AUFGABENSTELLUNG
Gib aus dem folgenden Textauszug über das Bürgerbegehren die Passage wortgetreu aus, die mit „Nach dem Gemeinderatsbeschluss“ beginnt und sich bis einschließlich „gute Diskussionen zustande.“ erstreckt.

TEXTAUSZUG

___

Nach dem Gemeinderatsbeschluss für die Verlagerung des Ankunftszentrums leiteten wir das Bürgerbegehren ein, für das wir rund 7.500 Stimmen brauchten. Ein „Orgateam“ besorgte die Organisationsarbeit, darunter die wöchentlichen Pressemitteilungen, homepage und instagram-Präsenz, die Erstellung eines Flyers und die Herstellung von Plakaten, finanziert durch Spenden. Die Zeit der Lockerungen der Corona-Auflagen im Herbst 2020 reichte gerade, um ca. 11.500 Unterschriften unter das Bürgerbegehren am 8. November überreichen zu können. Dafür hatten wir auf allen Wochenmärkten Unterschriften an Ständen gesammelt und mit geschätzt 15.000 Bürger*innen diskutiert. In jedem Stadtteil organisierten und koordinierten sich Unterstützer*innen, die zentrale Koordination kam vom Orgateam. Weitere Aktivist*innen verteilten Flyer in die Haushalte. Auch dabei kamen gute Diskussionen zustande.

___

GEGEBENE DATEN
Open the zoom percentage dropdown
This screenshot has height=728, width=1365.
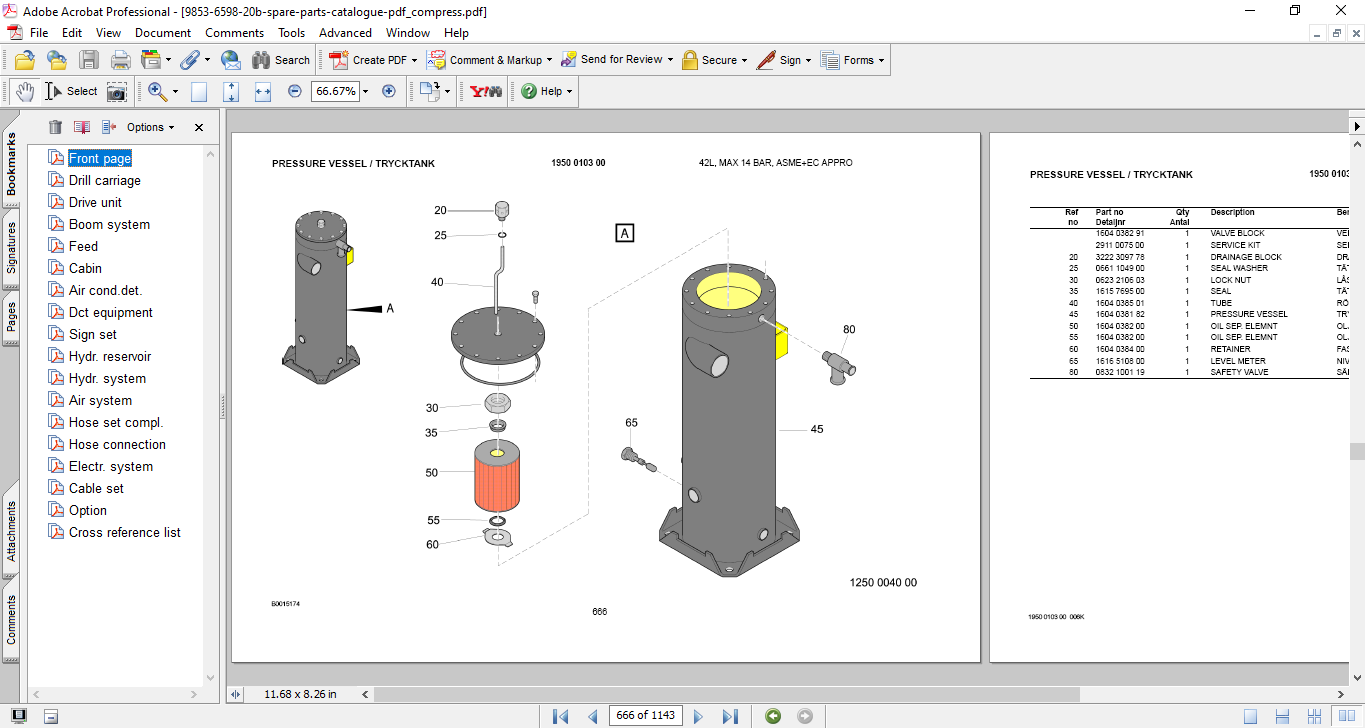coord(365,91)
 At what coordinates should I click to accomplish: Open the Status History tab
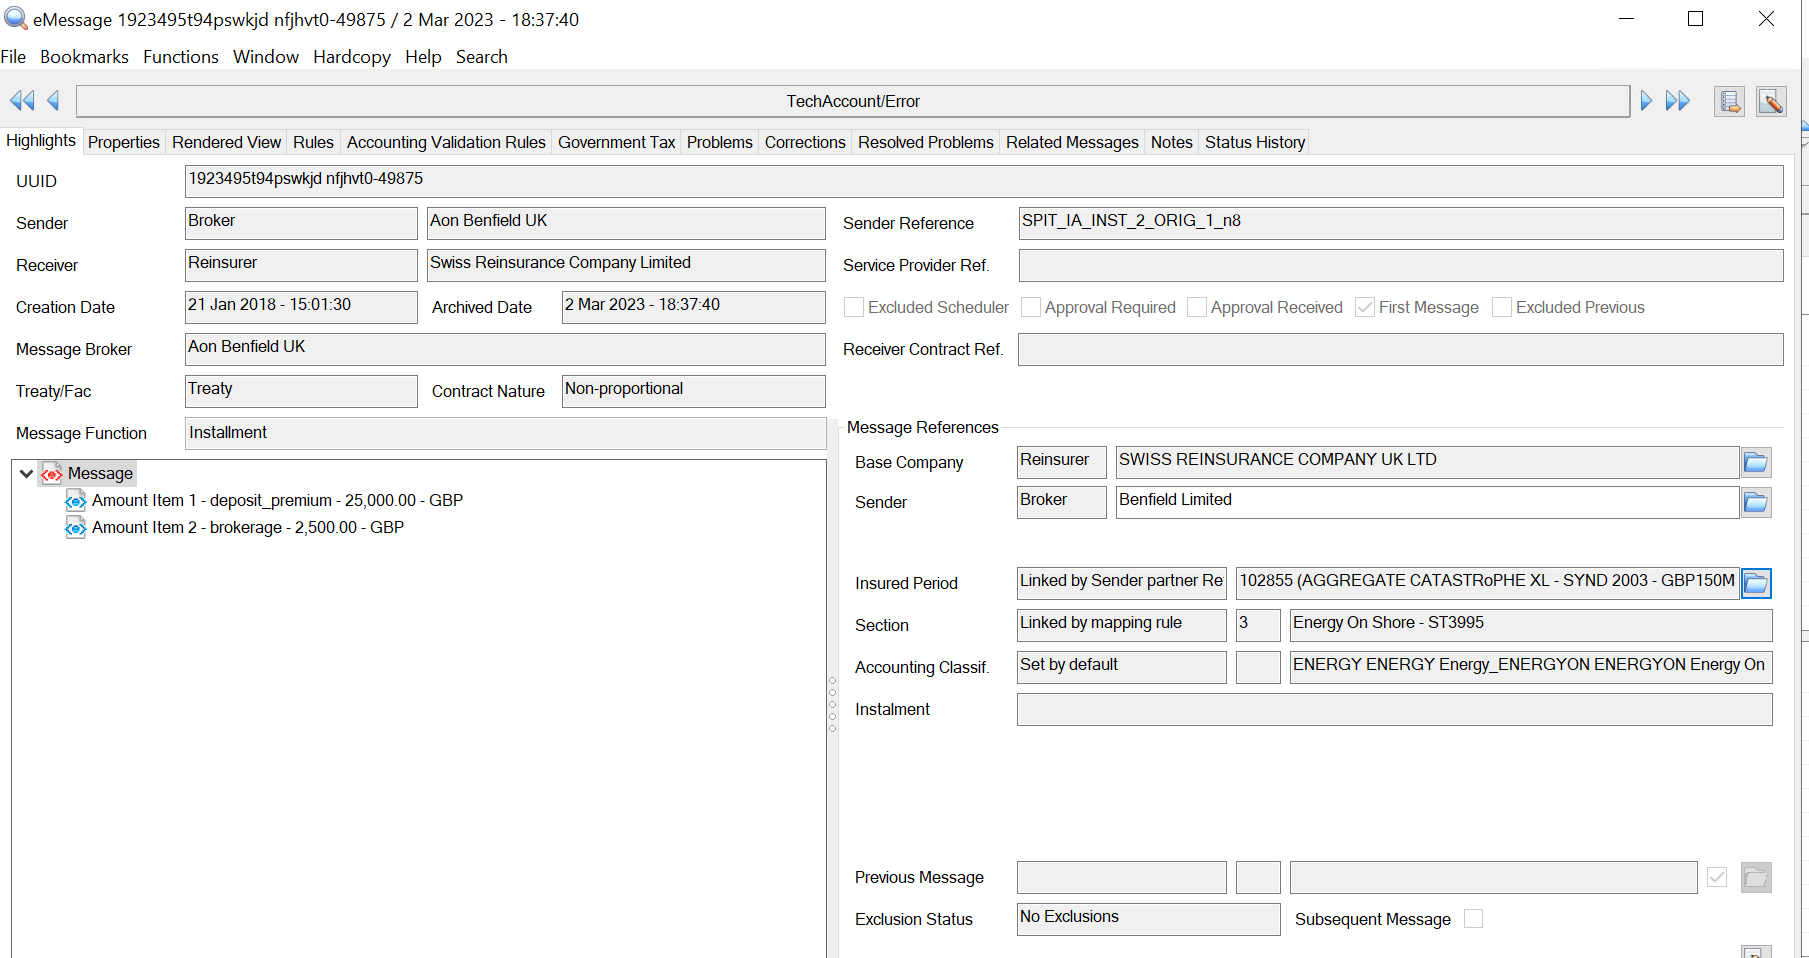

___

ERGEBNIS
Nach dem Gemeinderatsbeschluss für die Verlagerung des Ankunftszentrums leiteten wir das Bürgerbegehren ein, für das wir rund 7.500 Stimmen brauchten. Ein „Orgateam“ besorgte die Organisationsarbeit, darunter die wöchentlichen Pressemitteilungen, homepage und instagram-Präsenz, die Erstellung eines Flyers und die Herstellung von Plakaten, finanziert durch Spenden. Die Zeit der Lockerungen der Corona-Auflagen im Herbst 2020 reichte gerade, um ca. 11.500 Unterschriften unter das Bürgerbegehren am 8. November überreichen zu können. Dafür hatten wir auf allen Wochenmärkten Unterschriften an Ständen gesammelt und mit geschätzt 15.000 Bürger*innen diskutiert. In jedem Stadtteil organisierten und koordinierten sich Unterstützer*innen, die zentrale Koordination kam vom Orgateam. Weitere Aktivist*innen verteilten Flyer in die Haushalte. Auch dabei kamen gute Diskussionen zustande.